-- Tasks to perform --
a) Repeat word for word the part of the passage on fitness resolutions below that opens with the words containing "All well and" and closes with "to your success.".
b) Answer these questions using the passage on fitness resolutions below:
(i) Who wrote the article about resolutions about a year ago, and for which publication?
(ii) What five words make up the SMART principle?
(iii) In the weight-loss example, what is the deadline for losing 30 pounds?
c) The passage on fitness resolutions below lists variables that readers should switch around to fit their own life story. Name every one of them.
(Document extract begins)
So. You made a fitness related resolution this year.
How is it going so far? Easily adapted into your schedule? Tracking progress carefully? Enjoying your new behaviors? Feeling better and more confident in your ability to smash your goals each and everyday?
Change is tough. Psychologically and physically. Making life changes are even more difficult. Making life changes to adapt to reaching a specific goal based on your resolutions, very difficult.
About a year ago Scott Scanlon of the Buffalo News wrote an article about resolutions, and in the article I mentioned that using the SMART principle is a great way to help set goals and start thinking about change. You should make goals Specific, Measurable, Attainable, Relevant, and Timely. S.M.A.R.T. So instead of saying you want to lose 30 pounds...you should say that you want to lose 30 pounds by July for your wedding. The more precise of a goal, the more likely you are to stay motivated.
All well and good.
Except maybe you don't know how to lose the pounds in the first place. Life is hectic. Work is stressful. You have a wedding to plan for. Lots of expenses coming up so you're working even more hours at your already stressful job leaving less time to cook, prep food, eat, and workout...BUT you still want to lose 30 pounds by July...
Now just switch the variables around to fit your life story. Kids, spouse, career, stress, eating habits, health concerns, physical limitations, and medical history... Yes, you have a resolution, and now you have set a goal, but how do you account for all of the obstacles that could be a limiting factor to your success.
(Document extract ends)
(Extracted records begins)
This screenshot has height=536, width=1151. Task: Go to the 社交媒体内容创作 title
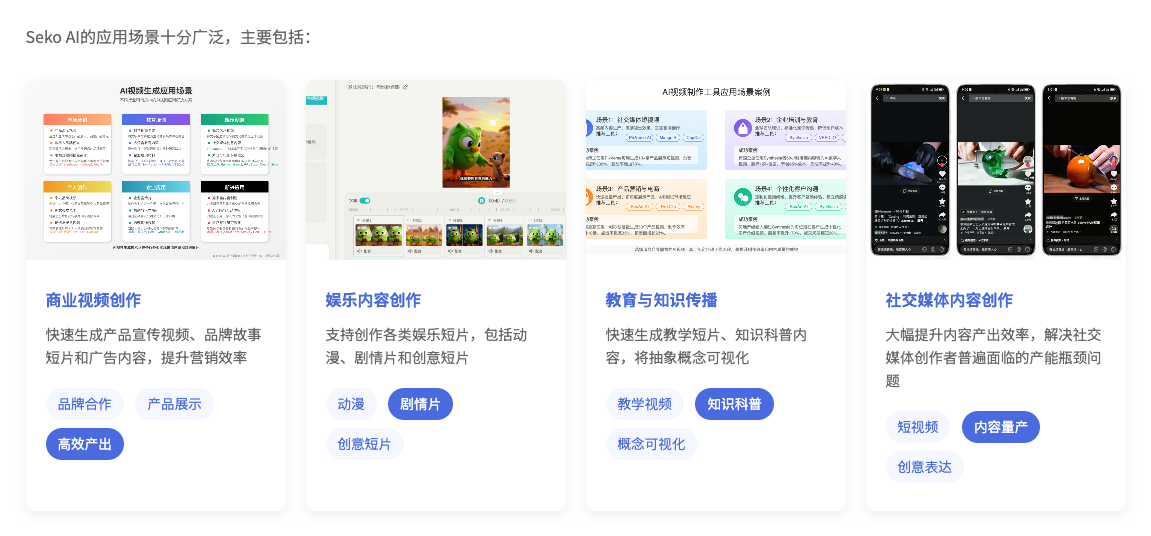tap(949, 300)
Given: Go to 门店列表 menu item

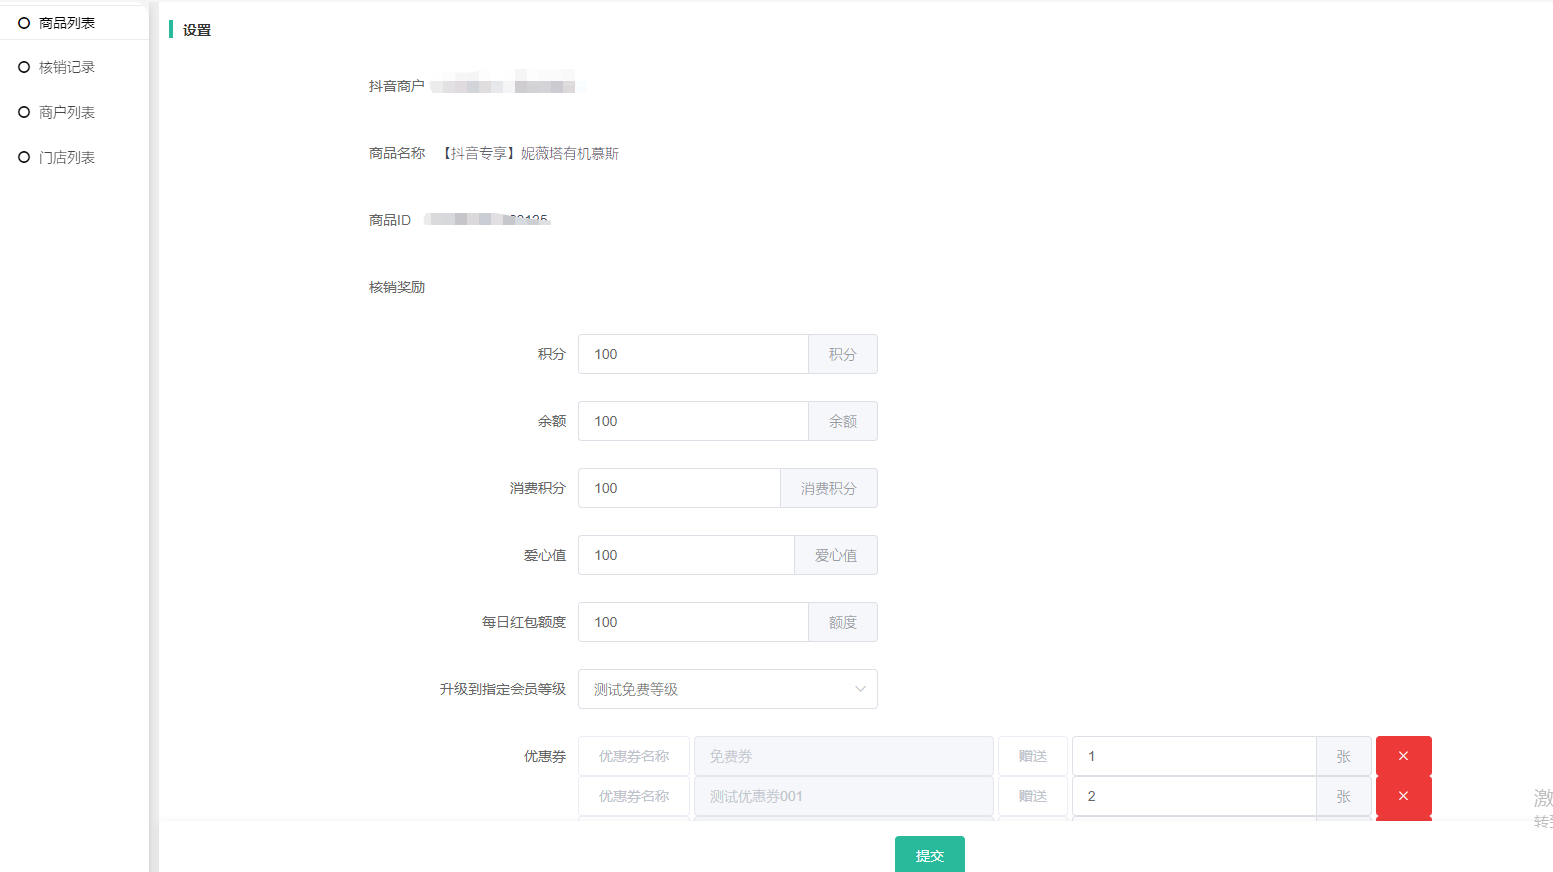Looking at the screenshot, I should point(67,157).
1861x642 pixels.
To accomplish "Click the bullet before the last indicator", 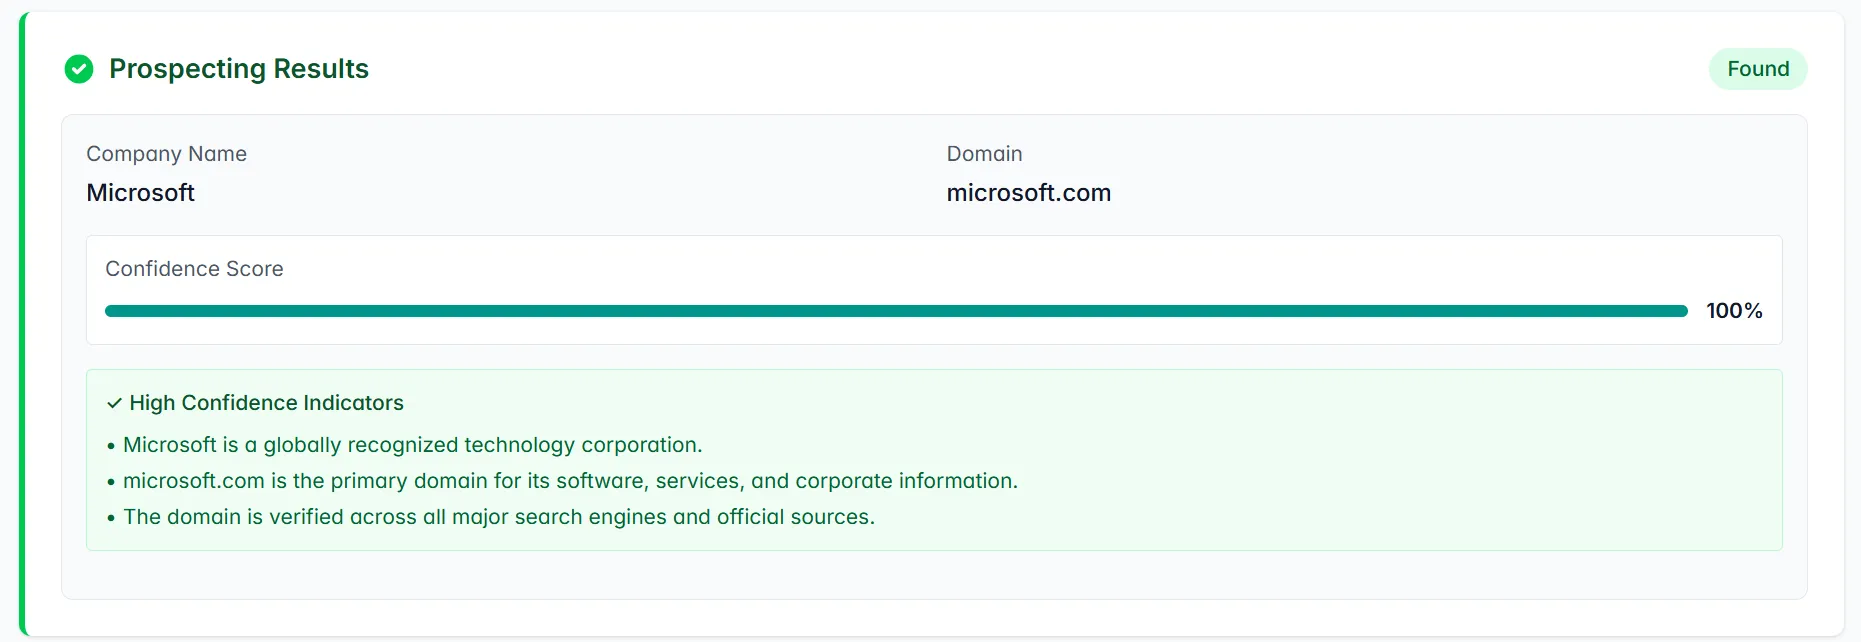I will 111,518.
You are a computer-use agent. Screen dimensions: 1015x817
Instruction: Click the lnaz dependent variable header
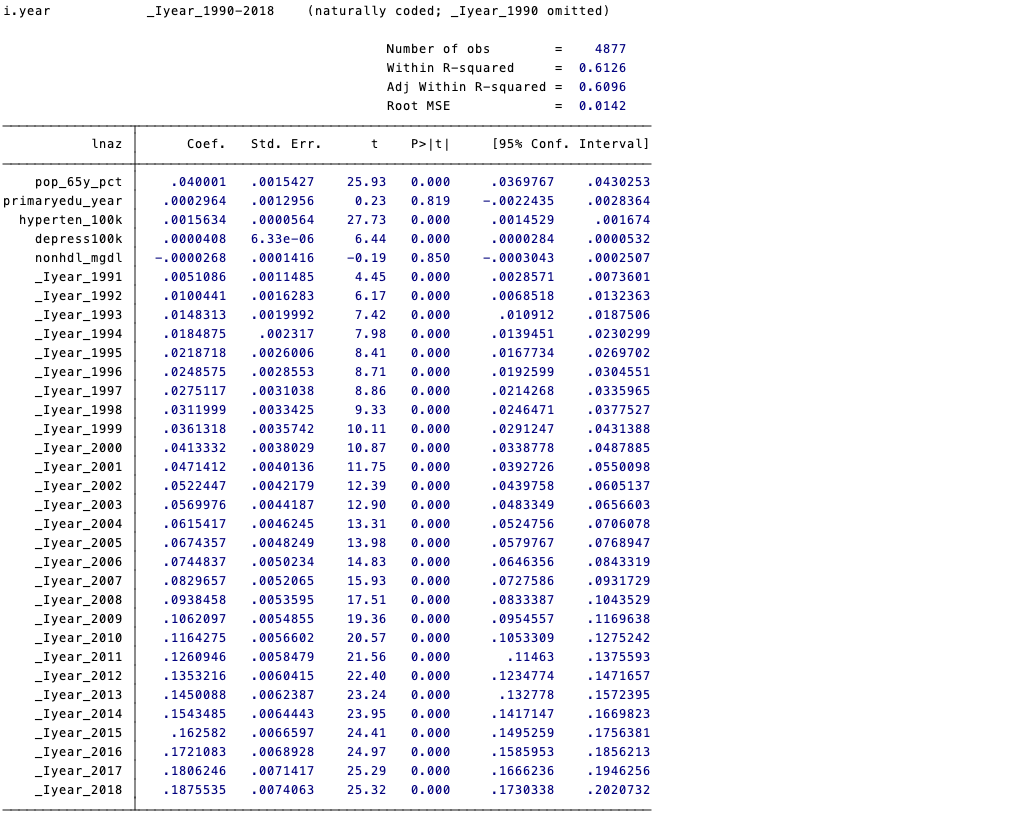coord(106,144)
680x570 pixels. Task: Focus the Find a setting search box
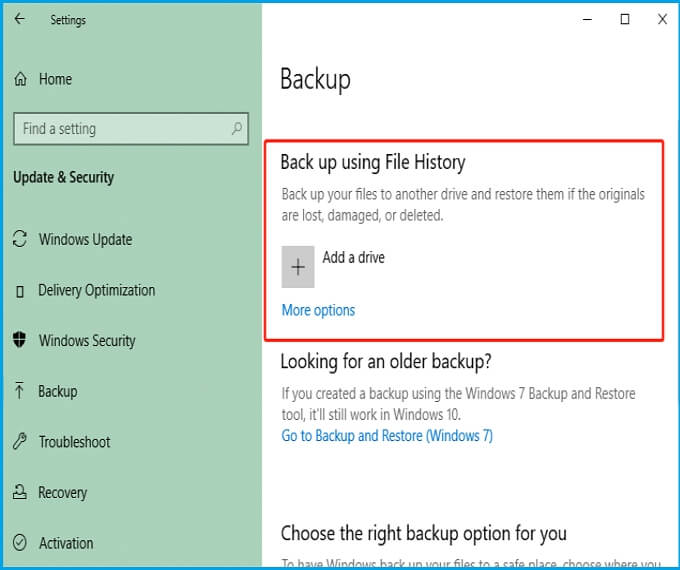120,129
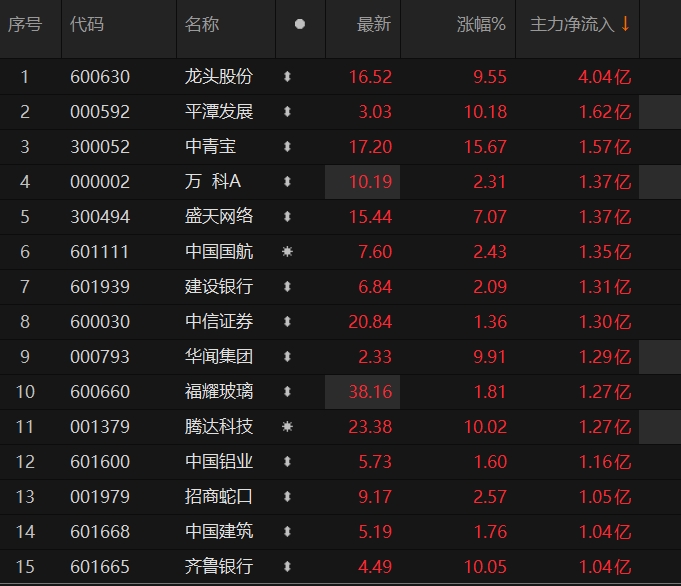This screenshot has height=586, width=681.
Task: Click the star marker icon next to 腾达科技
Action: 287,427

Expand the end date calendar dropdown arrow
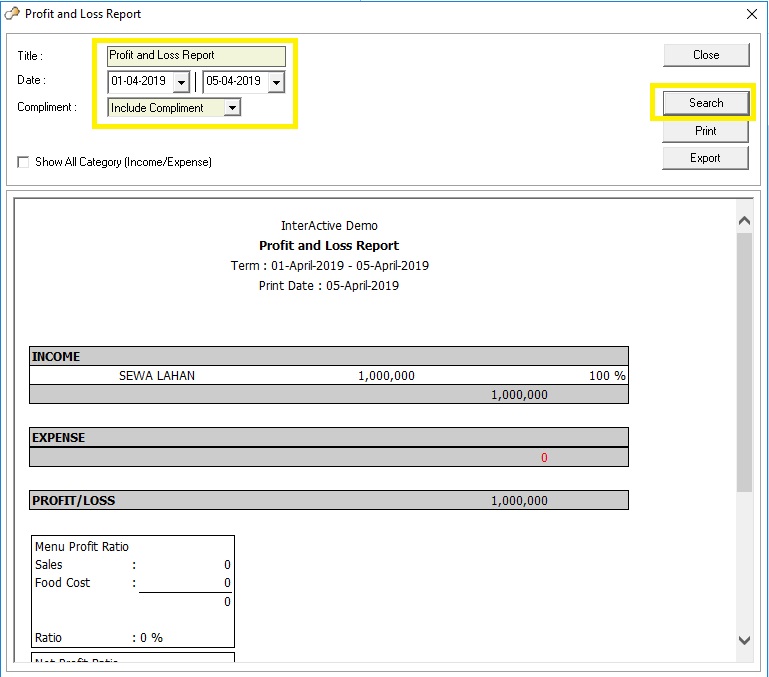(x=276, y=83)
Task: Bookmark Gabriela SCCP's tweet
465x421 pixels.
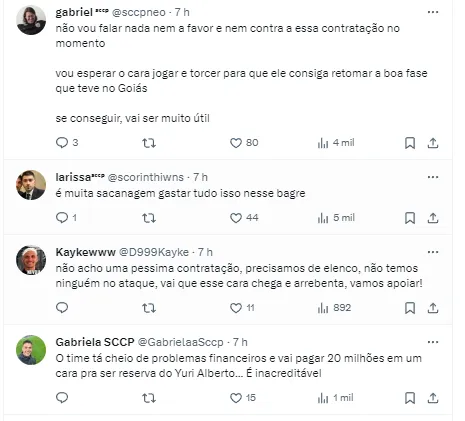Action: coord(410,398)
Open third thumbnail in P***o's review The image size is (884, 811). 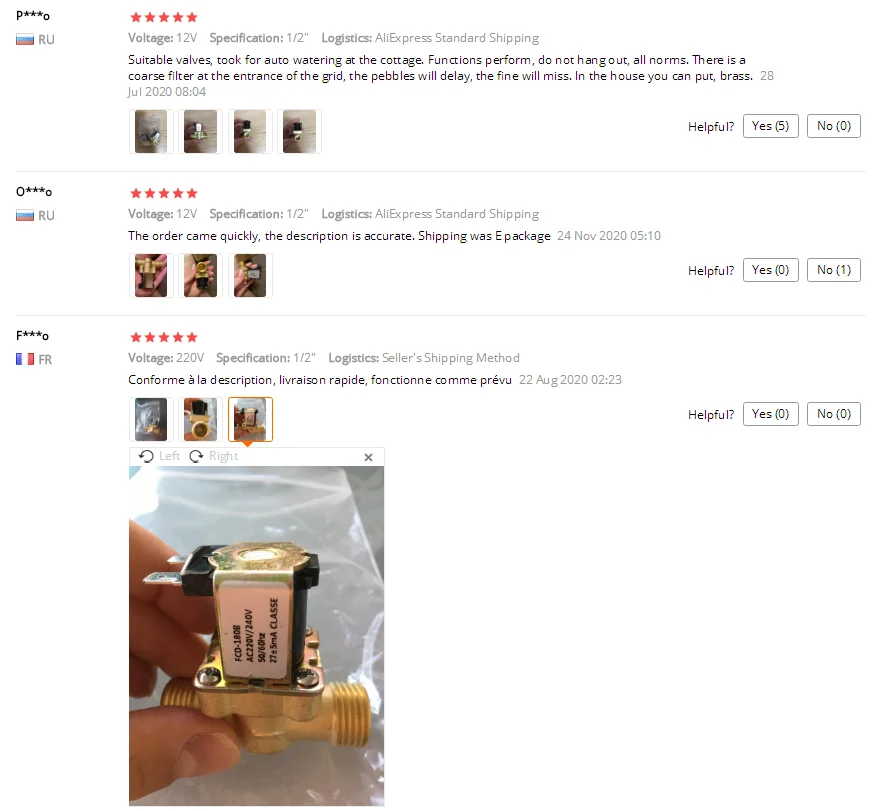(250, 132)
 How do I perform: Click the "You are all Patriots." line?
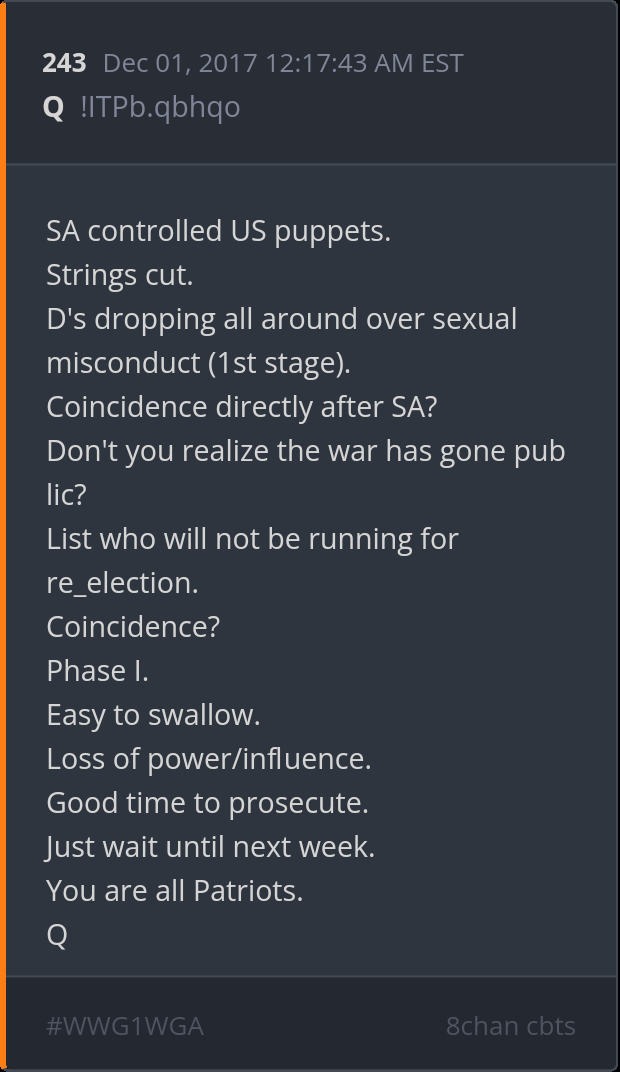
(Extracted records ends)
-- Exercise answers --
a)
All well and good.
Except maybe you don't know how to lose the pounds in the first place. Life is hectic. Work is stressful. You have a wedding to plan for. Lots of expenses coming up so you're working even more hours at your already stressful job leaving less time to cook, prep food, eat, and workout...BUT you still want to lose 30 pounds by July...
Now just switch the variables around to fit your life story. Kids, spouse, career, stress, eating habits, health concerns, physical limitations, and medical history... Yes, you have a resolution, and now you have set a goal, but how do you account for all of the obstacles that could be a limiting factor to your success.

b)
(i) Scott Scanlon of the Buffalo News.
(ii) Specific, Measurable, Attainable, Relevant, and Timely.
(iii) July.

c) Kids, spouse, career, stress, eating habits, health concerns, physical limitations, medical history